◆ SET TASK ◆
Present each line of the rows below as a Markdown table with two columns, Number and Line, and skip any blank lines. Leave the pictures out of your answer.

◆ SUPPLIED INFORMATION ◆
begin

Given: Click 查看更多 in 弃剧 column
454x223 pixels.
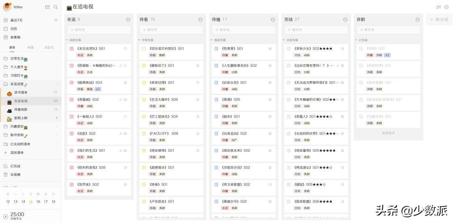Looking at the screenshot, I should point(388,133).
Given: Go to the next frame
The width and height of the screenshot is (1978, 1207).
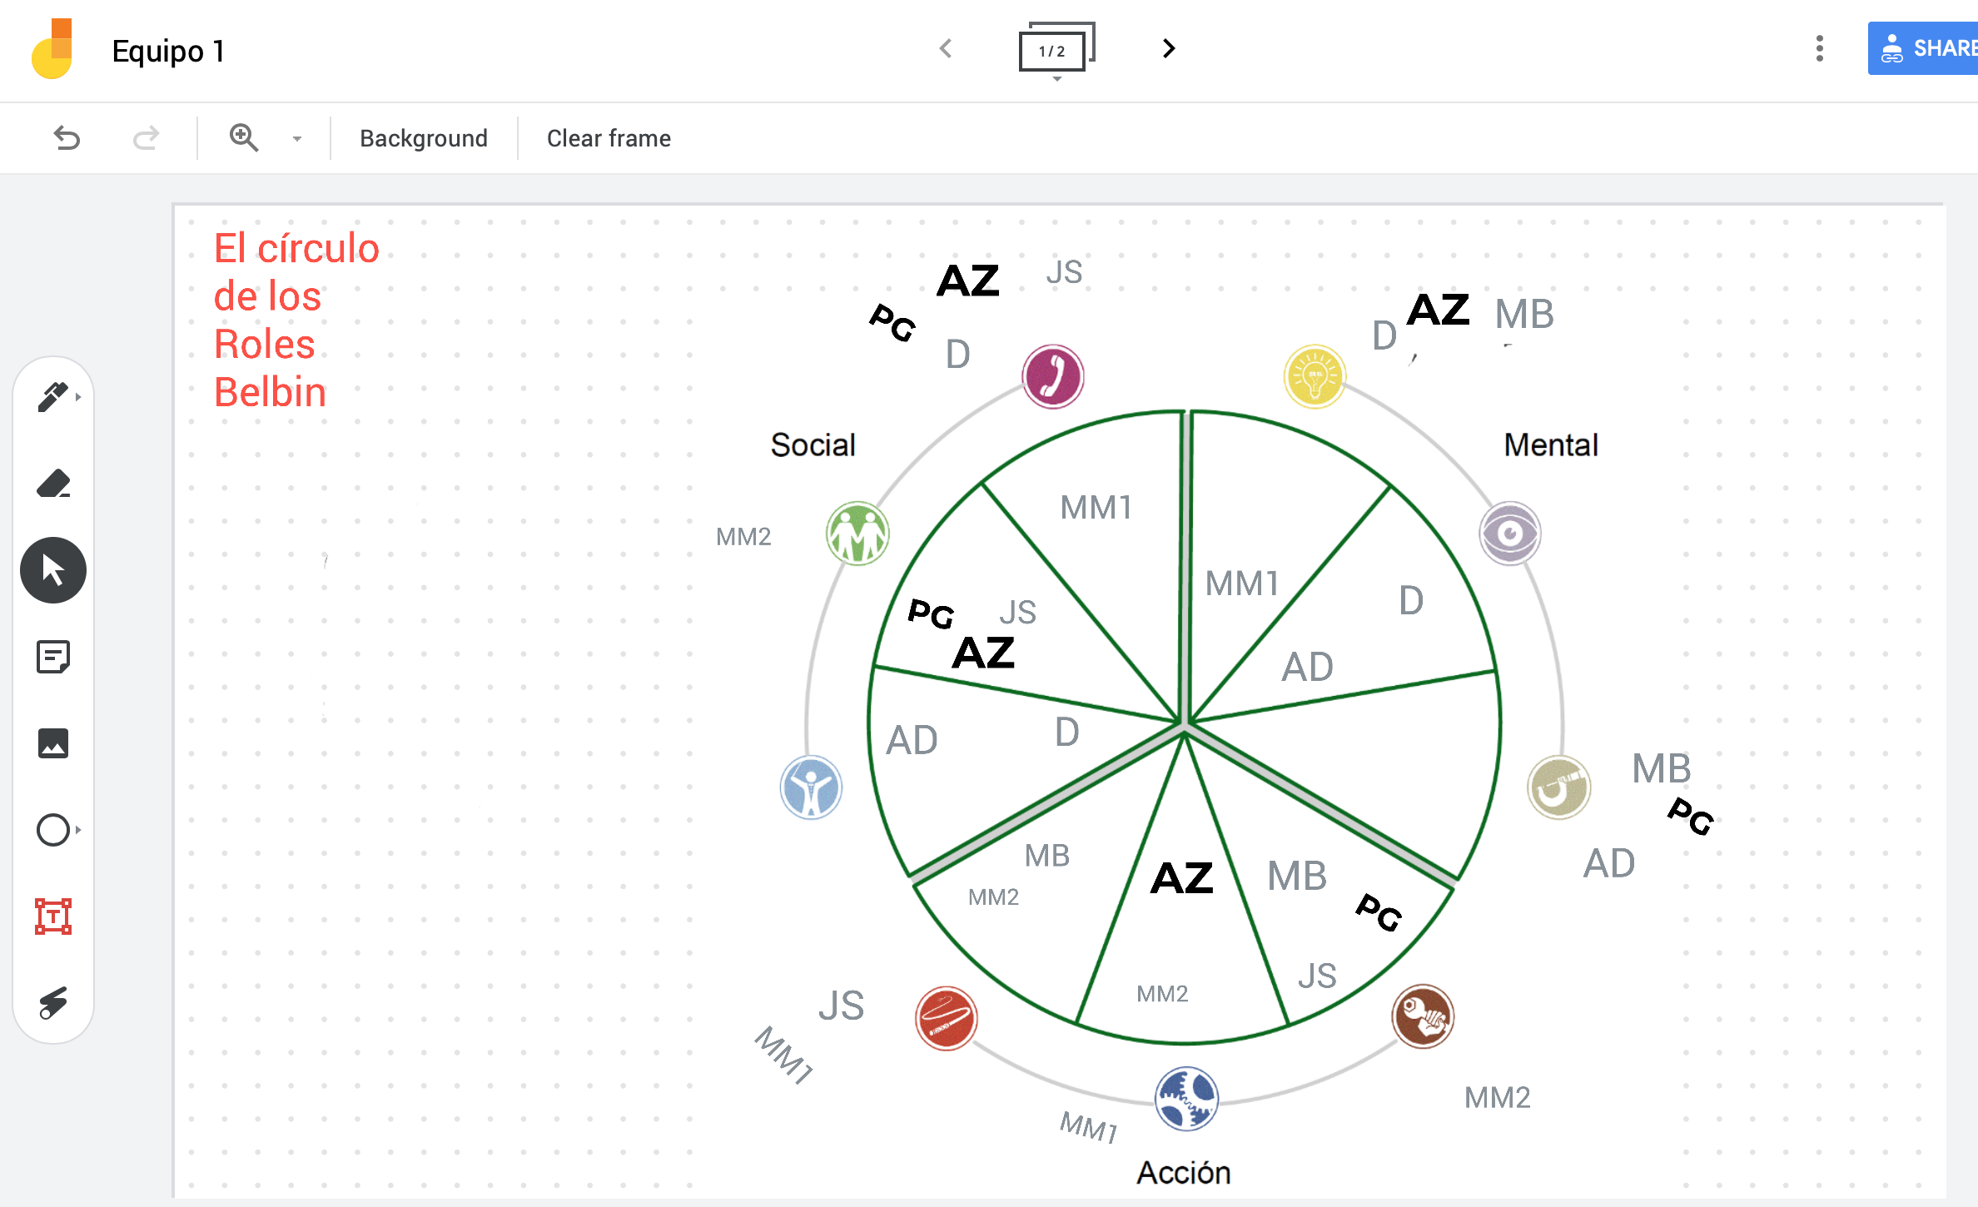Looking at the screenshot, I should [x=1169, y=49].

end

◆ SOLVED EXERCISE ◆
| Number | Line |
|---|---|
| 1 | Given: Click 查看更多 in 弃剧 column |
| 2 | 454x223 pixels. |
| 3 | Looking at the screenshot, I should point(388,133). |
| 4 | Given: Go to the next frame |
| 5 | The width and height of the screenshot is (1978, 1207). |
| 6 | Looking at the screenshot, I should [x=1169, y=49]. |